Whether to Choose State or Federal Court in a Case Involving a Franchise?
The decision to file in state or federal court, or even whether to remove a case to federal court, can be outcome determinative. One would not necessarily expect that to be the case, and perhaps some statistical analysis would shed light on the issue. But we know that when it comes to injunctions, federal court may have a higher bar. See Total Liquor Controls v. Berg, (3d. Cir.).
The opinion is written by U.S. Court of Appeals for the Third Circuit Judge Stephanos Bibas, who with his unique writing style, as always, direct and to the point, in remanding the case to the district court to reconsider whether to issue an injunction. The decision is designated “nonprecedential” which under the Third Circuit operating procedures means it was primarily for the parties and not of institutional interest. It could also mean that the decision needed to be issued quickly without circulation to the judges to solicit comments as this was an interlocutory appeal from the denial of an injunction from the district court. Nevertheless, the opinion aids in the interpretation of the requirement of injunctions in federal court.
The case involves the termination of a franchise and the enforcement of a covenant against competition.
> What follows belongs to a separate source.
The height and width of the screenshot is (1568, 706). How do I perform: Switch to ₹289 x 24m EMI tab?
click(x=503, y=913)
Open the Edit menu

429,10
Berg Co. makes alcohol dispensing products for bars. One of its dealers was Total Liquor Controls. Total’s owner, Albert Dorsey, also agreed not to compete with Berg when he separated from partial ownership of Berg in 2022. As the opinion wryly states, “But soon the relationship soured.” Berg sought to terminate the dealership contract because Total missed its contractual sale quota. Berg also alleged that Dorsey violated his noncompete.
Total was at risk of losing its supplier and filed a lawsuit for breach of contract, breach of duty of good faith and fair dealing and under the New Jersey Franchise Practices Act. The act requires good cause for termination, which under the act basically requires a material breach by the franchisee in order to justify termination. The act provides that a court may issue an injunction against the termination of a franchise in violation of the act. The Third Circuit has held that the termination of a longstanding business relationship can result in irreparable harm justifying an injunction. For example, the court in Carlo C. Gelardi v. Miller Brewing, 421 F.Supp. 233, 236 (D.N.J. 1976), found that “the loss of business and good will, and the threatened loss of the enterprise itself, constitutes irreparable injury to the plaintiff sufficient to justify the issuance of preliminary injunction.”
Total moved the district court for a preliminary injunction to prevent termination of the dealership. Total claimed it would suffer irreparable harm if the relationship ended because its business would fail. The District Court did not grant the injunction, however, reasoning that Total still had revenues and could develop new suppliers and customers. Total filed an interlocutory appeal.
The circuit court reviewed the requirements for a preliminary injunction, reminding us that a preliminary injunction is never awarded as a right. The remedy requires a showing of likelihood on the merits and the likely suffering of irreparable harm. Once that showing is made, then the court is to balance the relative harms among the parties and the public to determine if more harm will occur if the injunction is granted against the harm that will occur if the injunction is not granted.
The nugget contained in this this case is the height of the bar to prove irreparable harm. The court noted that the case turned on irreparable harm that would jeopardize the case and could not be redressed with damages at the conclusion of the case. Some courts have addressed the adequacy of money damages and others have even considered the ability of the counterparty to pay the money damages necessary to compensate for the harm. This court remarked that going out of business or having to file bankruptcy may be a sufficient showing of irreparable harm for a preliminary injunction.
Demonstrating the difficulty of obtaining a preliminary injunction, the court referenced the case of Instant Air Freight v. C.F. Air Freight, 882 F.2d 797, 802–03 (3d Cir. 1989), where the circuit court vacated a preliminary injunction even though a plaintiff company claimed that it would lose 80% of its revenue. The injunction was vacated because the company offered no financial statements or projections to support the claim that it would go out of business and could have gotten more business elsewhere.
The court observed that even though the New Jersey Franchise Practices Act has a lower bar for issuing an injunction, federal cases must still adhere to the federal requirements and precedent for issuing an injunction. Even though an injunction may be obtained to prevent a violation of the act without the required showing of irreparable harm in state court, federal courts still require the showing of irreparable harm.
In this case, the circuit court remanded the case to the district court to review the impact of the noncompete on the ability to maintain Total’s business without an injunction against termination. But the case illustrates that notwithstanding a state law threshold for granting a preliminary injunction, Congress has regulated the equity jurisdiction of federal court such that the outcome in state court might have been different.